With the pictures left out, please return exactly the line holding "Select the This Month quick filter" and each following line until the entries end.

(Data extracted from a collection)
......

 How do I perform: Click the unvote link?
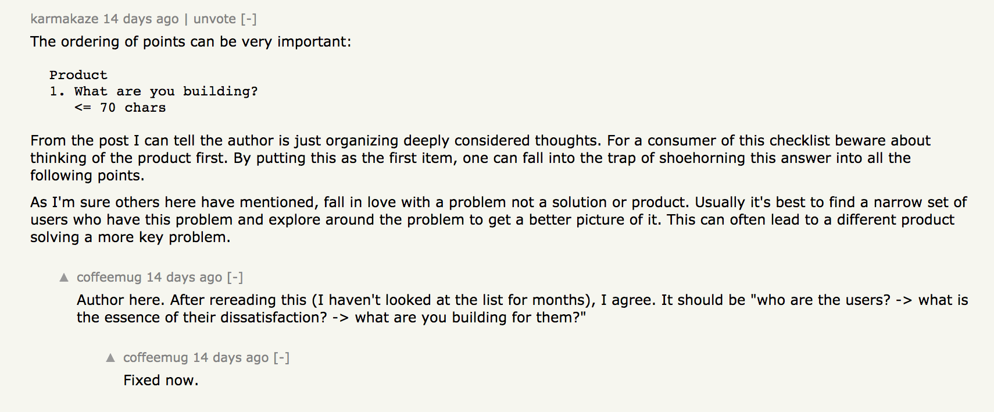point(214,19)
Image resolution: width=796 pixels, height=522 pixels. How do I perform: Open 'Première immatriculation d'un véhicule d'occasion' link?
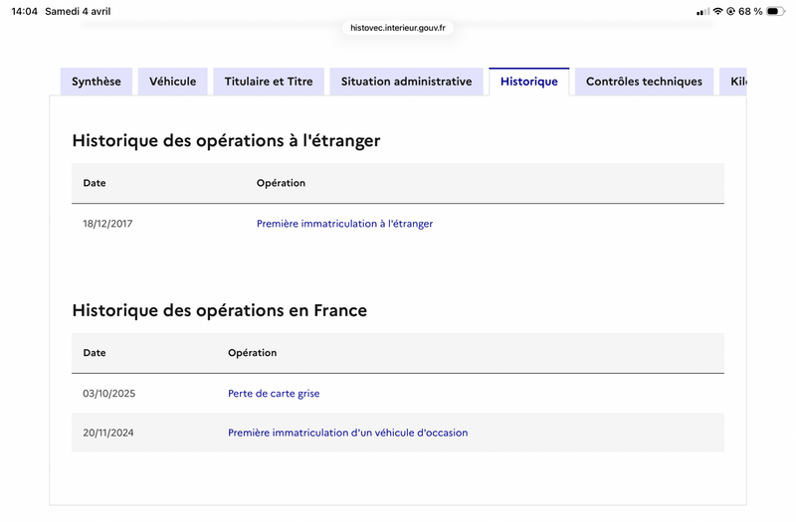click(347, 433)
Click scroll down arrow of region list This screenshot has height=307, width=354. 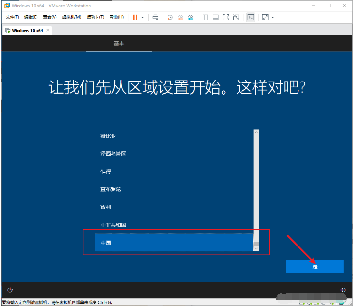coord(256,248)
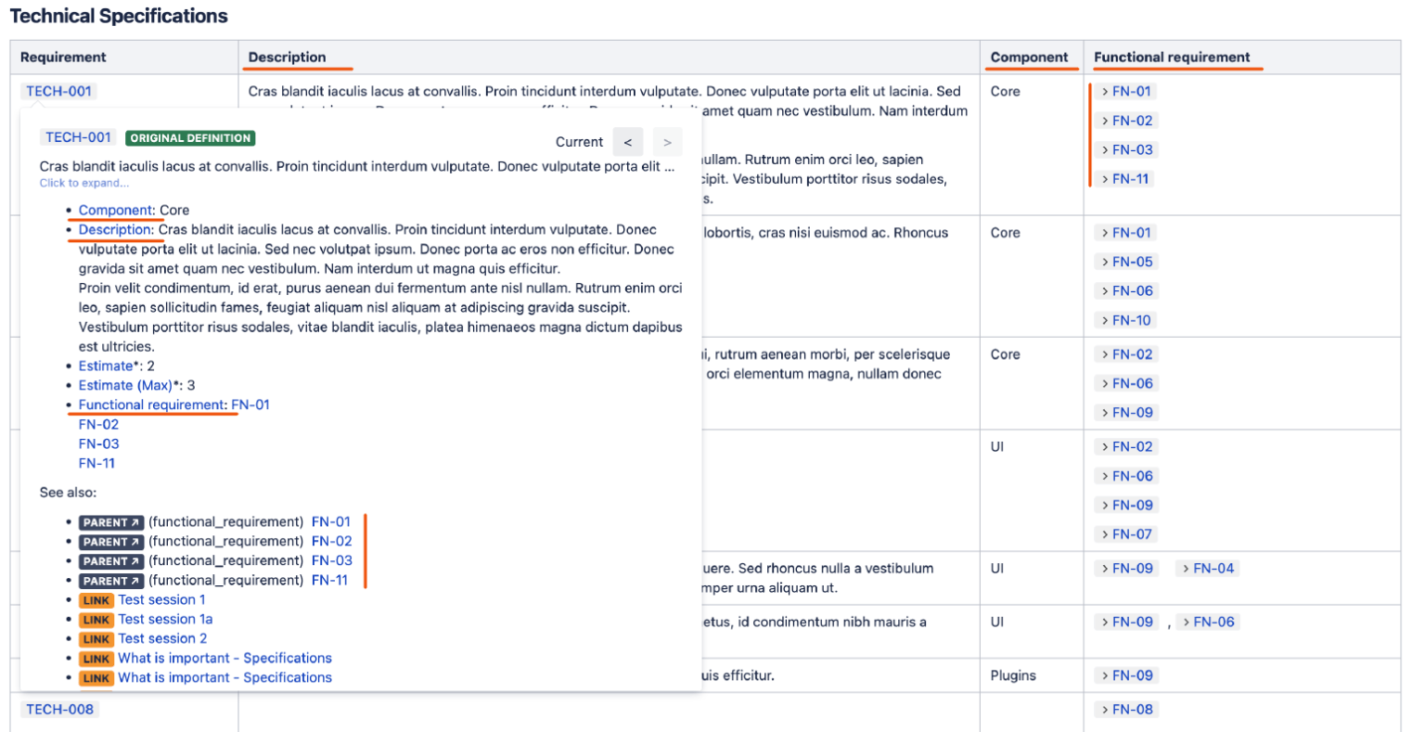1425x732 pixels.
Task: Click the PARENT icon beside FN-02
Action: tap(110, 542)
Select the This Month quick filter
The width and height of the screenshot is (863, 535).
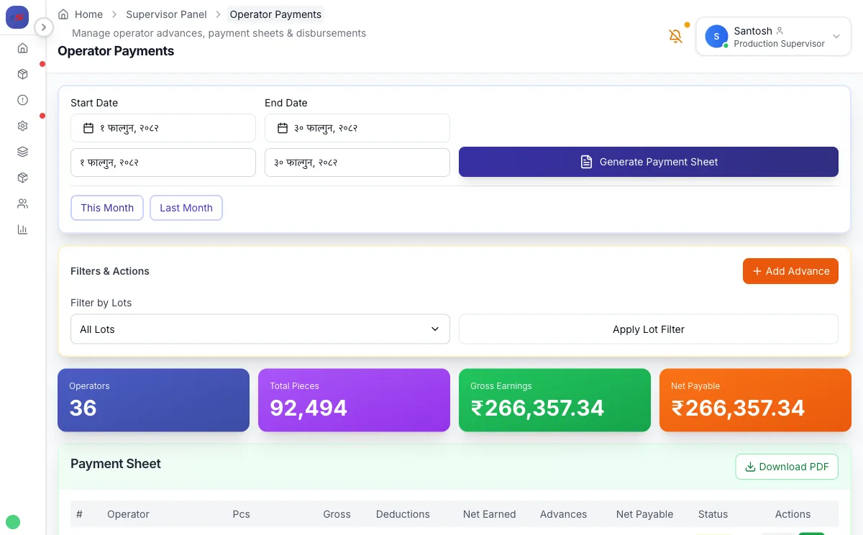106,208
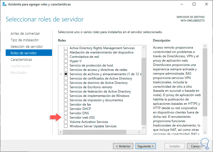The image size is (213, 152).
Task: Enable the Servidor web (IIS) checkbox
Action: [66, 118]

......

Answer space:
Select the This Month quick filter
The width and height of the screenshot is (863, 535).
106,208
The image size is (213, 152).
Task: Enable the Servidor web (IIS) checkbox
Action: [66, 118]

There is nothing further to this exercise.